» **The request**
Arrange every line of the rows below as a Markdown table with the columns "No." and "Line", numbering each line in order and leaving out blank lines.

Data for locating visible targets

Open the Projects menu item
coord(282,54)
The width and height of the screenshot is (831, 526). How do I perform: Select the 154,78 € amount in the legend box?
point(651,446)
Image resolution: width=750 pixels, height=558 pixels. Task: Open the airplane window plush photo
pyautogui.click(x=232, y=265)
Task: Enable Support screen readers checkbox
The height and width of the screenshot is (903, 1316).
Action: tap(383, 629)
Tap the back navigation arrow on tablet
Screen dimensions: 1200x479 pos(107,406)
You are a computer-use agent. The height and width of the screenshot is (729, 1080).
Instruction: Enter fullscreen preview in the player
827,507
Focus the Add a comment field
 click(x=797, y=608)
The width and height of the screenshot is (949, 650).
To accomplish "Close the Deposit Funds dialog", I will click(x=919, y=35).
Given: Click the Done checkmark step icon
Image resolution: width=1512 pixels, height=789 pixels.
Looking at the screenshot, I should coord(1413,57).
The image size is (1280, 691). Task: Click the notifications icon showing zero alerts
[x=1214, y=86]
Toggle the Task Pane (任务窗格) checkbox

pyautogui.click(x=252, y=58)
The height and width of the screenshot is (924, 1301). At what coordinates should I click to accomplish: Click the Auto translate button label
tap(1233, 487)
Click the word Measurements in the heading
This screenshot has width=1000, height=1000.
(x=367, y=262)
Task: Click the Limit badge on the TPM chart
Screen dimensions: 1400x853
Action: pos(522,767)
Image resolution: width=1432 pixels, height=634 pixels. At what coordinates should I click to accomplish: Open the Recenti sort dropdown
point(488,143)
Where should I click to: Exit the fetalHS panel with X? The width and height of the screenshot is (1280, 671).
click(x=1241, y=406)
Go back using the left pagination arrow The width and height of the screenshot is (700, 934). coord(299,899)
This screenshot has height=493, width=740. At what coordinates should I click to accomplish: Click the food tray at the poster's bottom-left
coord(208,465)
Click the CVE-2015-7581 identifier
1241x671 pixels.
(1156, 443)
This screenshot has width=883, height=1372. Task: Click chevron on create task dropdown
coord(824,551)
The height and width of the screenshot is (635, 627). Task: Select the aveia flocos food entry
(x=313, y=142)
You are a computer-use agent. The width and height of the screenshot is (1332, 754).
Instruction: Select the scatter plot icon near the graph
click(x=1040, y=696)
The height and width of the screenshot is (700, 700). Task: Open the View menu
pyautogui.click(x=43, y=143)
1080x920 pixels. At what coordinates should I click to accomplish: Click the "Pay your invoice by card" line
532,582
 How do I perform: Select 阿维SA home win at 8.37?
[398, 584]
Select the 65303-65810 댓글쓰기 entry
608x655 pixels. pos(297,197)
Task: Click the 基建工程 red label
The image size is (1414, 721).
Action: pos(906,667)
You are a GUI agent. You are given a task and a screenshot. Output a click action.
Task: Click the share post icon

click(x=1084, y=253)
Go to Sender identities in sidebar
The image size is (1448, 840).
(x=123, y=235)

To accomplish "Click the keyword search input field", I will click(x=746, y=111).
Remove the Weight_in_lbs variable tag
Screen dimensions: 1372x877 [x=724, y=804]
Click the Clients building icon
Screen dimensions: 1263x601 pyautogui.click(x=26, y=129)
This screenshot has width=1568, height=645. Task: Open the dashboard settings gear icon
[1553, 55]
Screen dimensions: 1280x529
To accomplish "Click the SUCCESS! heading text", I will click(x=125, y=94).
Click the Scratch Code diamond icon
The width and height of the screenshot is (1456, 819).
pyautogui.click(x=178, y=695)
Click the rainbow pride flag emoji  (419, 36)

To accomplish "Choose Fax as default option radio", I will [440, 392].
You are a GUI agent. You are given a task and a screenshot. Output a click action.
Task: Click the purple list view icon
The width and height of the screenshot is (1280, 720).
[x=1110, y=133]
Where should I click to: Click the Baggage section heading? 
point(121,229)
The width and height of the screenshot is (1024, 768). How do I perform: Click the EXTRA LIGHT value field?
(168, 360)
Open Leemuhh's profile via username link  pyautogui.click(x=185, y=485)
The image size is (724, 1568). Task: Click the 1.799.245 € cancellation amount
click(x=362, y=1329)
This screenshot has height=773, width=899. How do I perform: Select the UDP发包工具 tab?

» **Result**
| No. | Line |
|---|---|
| 1 | Open the Projects menu item |
| 2 | coord(282,54) |
| 3 | The width and height of the screenshot is (831, 526). How do I perform: Select the 154,78 € amount in the legend box? |
| 4 | point(651,446) |
| 5 | Image resolution: width=750 pixels, height=558 pixels. Task: Open the airplane window plush photo |
| 6 | pyautogui.click(x=232, y=265) |
| 7 | Task: Enable Support screen readers checkbox |
| 8 | The height and width of the screenshot is (903, 1316). |
| 9 | Action: tap(383, 629) |
| 10 | Tap the back navigation arrow on tablet |
| 11 | Screen dimensions: 1200x479 pos(107,406) |
| 12 | You are a computer-use agent. The height and width of the screenshot is (729, 1080). |
| 13 | Instruction: Enter fullscreen preview in the player |
| 14 | 827,507 |
| 15 | Focus the Add a comment field |
| 16 |  click(x=797, y=608) |
| 17 | The width and height of the screenshot is (949, 650). |
| 18 | To accomplish "Close the Deposit Funds dialog", I will click(x=919, y=35). |
| 19 | Given: Click the Done checkmark step icon |
| 20 | Image resolution: width=1512 pixels, height=789 pixels. |
| 21 | Looking at the screenshot, I should coord(1413,57). |
| 22 | The image size is (1280, 691). Task: Click the notifications icon showing zero alerts |
| 23 | [x=1214, y=86] |
| 24 | Toggle the Task Pane (任务窗格) checkbox |
| 25 | pyautogui.click(x=252, y=58) |
| 26 | The height and width of the screenshot is (924, 1301). At what coordinates should I click to accomplish: Click the Auto translate button label |
| 27 | tap(1233, 487) |
| 28 | Click the word Measurements in the heading |
| 29 | This screenshot has width=1000, height=1000. |
| 30 | (x=367, y=262) |
| 31 | Task: Click the Limit badge on the TPM chart |
| 32 | Screen dimensions: 1400x853 |
| 33 | Action: pos(522,767) |
| 34 | Image resolution: width=1432 pixels, height=634 pixels. At what coordinates should I click to accomplish: Open the Recenti sort dropdown |
| 35 | point(488,143) |
| 36 | Where should I click to: Exit the fetalHS panel with X? The width and height of the screenshot is (1280, 671). |
| 37 | click(x=1241, y=406) |
| 38 | Go back using the left pagination arrow The width and height of the screenshot is (700, 934). coord(299,899) |
| 39 | This screenshot has height=493, width=740. At what coordinates should I click to accomplish: Click the food tray at the poster's bottom-left |
| 40 | coord(208,465) |
| 41 | Click the CVE-2015-7581 identifier |
| 42 | 1241x671 pixels. |
| 43 | (1156, 443) |
| 44 | This screenshot has width=883, height=1372. Task: Click chevron on create task dropdown |
| 45 | coord(824,551) |
| 46 | The height and width of the screenshot is (635, 627). Task: Select the aveia flocos food entry |
| 47 | (x=313, y=142) |
| 48 | You are a computer-use agent. The width and height of the screenshot is (1332, 754). |
| 49 | Instruction: Select the scatter plot icon near the graph |
| 50 | click(x=1040, y=696) |
| 51 | The height and width of the screenshot is (700, 700). Task: Open the View menu |
| 52 | pyautogui.click(x=43, y=143) |
| 53 | 1080x920 pixels. At what coordinates should I click to accomplish: Click the "Pay your invoice by card" line |
| 54 | 532,582 |
| 55 |  How do I perform: Select 阿维SA home win at 8.37? |
| 56 | [398, 584] |
| 57 | Select the 65303-65810 댓글쓰기 entry |
| 58 | 608x655 pixels. pos(297,197) |
| 59 | Task: Click the 基建工程 red label |
| 60 | The image size is (1414, 721). |
| 61 | Action: pos(906,667) |
| 62 | You are a GUI agent. You are given a task and a screenshot. Output a click action. |
| 63 | Task: Click the share post icon |
| 64 | click(x=1084, y=253) |
| 65 | Go to Sender identities in sidebar |
| 66 | The image size is (1448, 840). |
| 67 | (x=123, y=235) |
| 68 | To accomplish "Click the keyword search input field", I will click(x=746, y=111). |
| 69 | Remove the Weight_in_lbs variable tag |
| 70 | Screen dimensions: 1372x877 [x=724, y=804] |
| 71 | Click the Clients building icon |
| 72 | Screen dimensions: 1263x601 pyautogui.click(x=26, y=129) |
| 73 | This screenshot has width=1568, height=645. Task: Open the dashboard settings gear icon |
| 74 | [1553, 55] |
| 75 | Screen dimensions: 1280x529 |
| 76 | To accomplish "Click the SUCCESS! heading text", I will click(x=125, y=94). |
| 77 | Click the Scratch Code diamond icon |
| 78 | The width and height of the screenshot is (1456, 819). |
| 79 | pyautogui.click(x=178, y=695) |
| 80 | Click the rainbow pride flag emoji  (419, 36) |
| 81 | To accomplish "Choose Fax as default option radio", I will [440, 392]. |
| 82 | You are a GUI agent. You are given a task and a screenshot. Output a click action. |
| 83 | Task: Click the purple list view icon |
| 84 | The width and height of the screenshot is (1280, 720). |
| 85 | [x=1110, y=133] |
| 86 | Where should I click to: Click the Baggage section heading?  |
| 87 | point(121,229) |
| 88 | The width and height of the screenshot is (1024, 768). How do I perform: Click the EXTRA LIGHT value field? |
| 89 | (168, 360) |
| 90 | Open Leemuhh's profile via username link  pyautogui.click(x=185, y=485) |
| 91 | The image size is (724, 1568). Task: Click the 1.799.245 € cancellation amount |
| 92 | click(x=362, y=1329) |
| 93 | This screenshot has height=773, width=899. How do I perform: Select the UDP发包工具 tab? |